Do zdarzenia doszło w niedzielę, 1 czerwca na trasie S7 w okolicach Skarżyska-Kamiennej. Jak relacjonowało Echo Dnia, w okolicach podjazdu na Górę Baranowską motocyklista uderzył w bariery energochłonne. Z jego relacji wynikało, że miał zostać zahaczony przez samochód osobowy.
Jak się potem okazało, uczestnikiem wypadku był popularny dziennikarz, prezenter telewizyjny i właściciel sieci kebabów. Choć zdarzenie mogło skończyć się tragicznie, Chajzer mówi o prawdziwym cudzie i z wdzięcznością wspomina pomoc, jaką otrzymał od ratowników i lekarzy.
„Facet dał z siebie wszystko” – wzruszające podziękowania dla ratowników
W mediach społecznościowych Chajzer opublikował emocjonujący wpis, w którym podziękował wszystkim, którzy pomogli mu po wypadku. Szczególnie wzruszające były jego słowa skierowane do ratownika medycznego Szymona Hajzlera, którego nazwisko brzmi niemal identycznie jak nazwisko ojca dziennikarza – Zygmunta Chajzera.
„Pan Szymon myślał, że to ukryta kamera, bo przez zbieżność nazwisk mówią na niego w pracy… Zygmunt. Kiedy okazało się, że to nie żart, poprosił mnie o zdjęcie dla żony, bo jak przyznał – 'w życiu mi nie uwierzy’. Droga żono – masz wspaniałego męża. Facet dał z siebie wszystko” – napisał Chajzer.
„Pani doktor Maja Ostaszewska? Myślałem, że to żart!”
Dziennikarz podkreślił również profesjonalizm i empatię personelu Szpitalnego Oddziału Ratunkowego w Skarżysku-Kamiennej, mimo trwającej tam przebudowy.
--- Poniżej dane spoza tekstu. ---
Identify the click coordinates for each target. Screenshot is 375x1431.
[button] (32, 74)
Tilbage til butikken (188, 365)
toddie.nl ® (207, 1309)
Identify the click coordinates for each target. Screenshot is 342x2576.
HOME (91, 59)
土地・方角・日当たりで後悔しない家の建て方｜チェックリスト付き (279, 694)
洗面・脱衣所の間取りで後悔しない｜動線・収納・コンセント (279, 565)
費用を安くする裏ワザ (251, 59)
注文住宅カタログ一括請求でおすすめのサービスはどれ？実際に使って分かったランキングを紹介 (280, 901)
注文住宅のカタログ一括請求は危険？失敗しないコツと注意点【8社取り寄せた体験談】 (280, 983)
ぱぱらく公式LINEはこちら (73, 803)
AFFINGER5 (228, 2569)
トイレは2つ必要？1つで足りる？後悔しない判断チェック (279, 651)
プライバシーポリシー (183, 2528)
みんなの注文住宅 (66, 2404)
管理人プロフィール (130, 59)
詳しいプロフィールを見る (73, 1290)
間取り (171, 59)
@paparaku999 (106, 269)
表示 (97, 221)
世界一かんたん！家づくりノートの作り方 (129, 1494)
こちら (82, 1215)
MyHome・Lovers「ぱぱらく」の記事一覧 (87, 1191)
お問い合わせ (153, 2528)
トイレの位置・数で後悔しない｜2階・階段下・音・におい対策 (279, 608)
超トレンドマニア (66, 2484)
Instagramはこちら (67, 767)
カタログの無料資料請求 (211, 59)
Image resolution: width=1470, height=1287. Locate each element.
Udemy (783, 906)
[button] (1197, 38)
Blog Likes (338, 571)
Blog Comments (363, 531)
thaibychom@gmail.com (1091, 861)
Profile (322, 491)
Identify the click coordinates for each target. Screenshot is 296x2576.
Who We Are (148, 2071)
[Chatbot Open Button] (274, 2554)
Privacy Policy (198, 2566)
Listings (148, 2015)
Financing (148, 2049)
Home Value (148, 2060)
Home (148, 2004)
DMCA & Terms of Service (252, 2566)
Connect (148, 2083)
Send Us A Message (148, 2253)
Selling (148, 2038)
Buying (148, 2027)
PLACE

Szczególnie zapadło mu w pamięć spotkanie z lekarką, która przedstawiła się jako Maja Ostaszewska – co początkowo uznał za żart.
„Jest Pani super, pani doktor” – dodał z uznaniem.
„Żyję i to jest najpiękniejsze!” – Chajzer w szpitalu w Krakowie
Obecnie Chajzer przebywa na oddziale ortopedii Szpitala Uniwersyteckiego w Prokocimiu w Krakowie, gdzie czeka na zabieg chirurgiczny.